Hal ini disebabkan salah satunya oleh karakteristik pengguna angkutan umum, yaitu kelompok choice dan captive. Kelompok choice merupakan orang yang memiliki pilihan dalam memenuhi kebutuhan mobilitasnya. Mereka mempunyai pilihan, bisa menggunakan kendaraan pribadi dari sisi keuangan, legal dan fisik, tetapi juga bisa naik angkutan umum. Sebaliknya, kelompok captive merupakan orang yang bergantung penuh pada angkutan umum untuk kebutuhan mobilitasnya.
Jabodetabek dengan sistem pelayanan angkutan umum yang relatif lebih baik menjadikan persentase jumlah kelompok captive lebih banyak. Ditambah lagi komuter dengan jarak tempuh 20 km ke atas persentasenya lebih besar dibandingkan dengan komuter di luar Jabodetabek. Hal ini membuat kelompok choice sulit menggapai lokasi kegiatannya karena terbentur faktor fisik.
Moda favorit
Sepeda motor menjadi moda transportasi pribadi yang paling banyak dipilih warga selama masa pandemi. Hampir 70 persen responden terpantau paling sering menggunakan moda ini untuk bepergian ke tempat kegiatan. Di luar Jabodetabek, persentase ini bahkan lebih besar, yaitu mencapai 72,2 persen. Sementara di kawasan Jabodetabek hanya sebesar 55,7 persen.
Hampir 70 persen responden terpantau paling sering menggunakan sepeda motor ini untuk bepergian ke tempat kegiatan.
Meski menjadi moda terfavorit, hanya 11,4 persen responden yang beralih dari angkutan umum ke sepeda motor. Sementara kelompok yang beralih dari angkutan umum ke mobil pribadi lebih besar, hampir 14 persen. Hal ini disebabkan mobil dinilai lebih aman dengan kabin yang lebih kedap dari interaksi banyak orang.

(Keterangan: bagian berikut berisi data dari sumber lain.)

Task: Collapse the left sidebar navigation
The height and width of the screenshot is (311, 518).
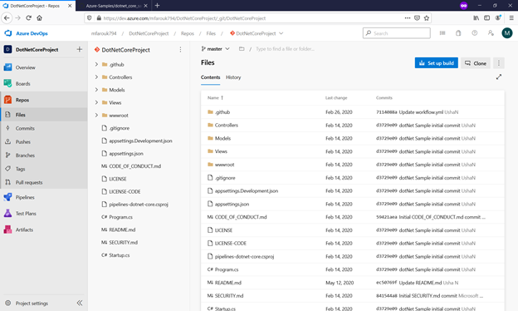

Di antara dua moda kendaraan pribadi itu, terdapat moda lain yang juga menjadi andalan warga, yaitu bus umum (4,4 persen) dan jalan kaki (3,8 persen). Kehadiran BRT di puluhan kota besar di Indonesia kini berangsur menjadi andalan warga. Terlebih ketika ada perbaikan di faktor tarif. Sementara jalan kaki banyak dilakukan para komuter karena kebijakan pemerintah yang mengharuskan pelajar dan pekerja beraktivitas di rumah.
Perubahan perilaku mobilitas ini harus menjadi perhatian serius, terutama banyak beralihnya komuter ke transportasi pribadi. Jika hal ini menjadi kebiasaan baru, dalam jangka panjang, dampak yang lebih besar akan muncul. Mulai dari meningkatnya kemacetan, keterbatasan lahan parkir, hingga gangguan kesehatan dari polusi udara.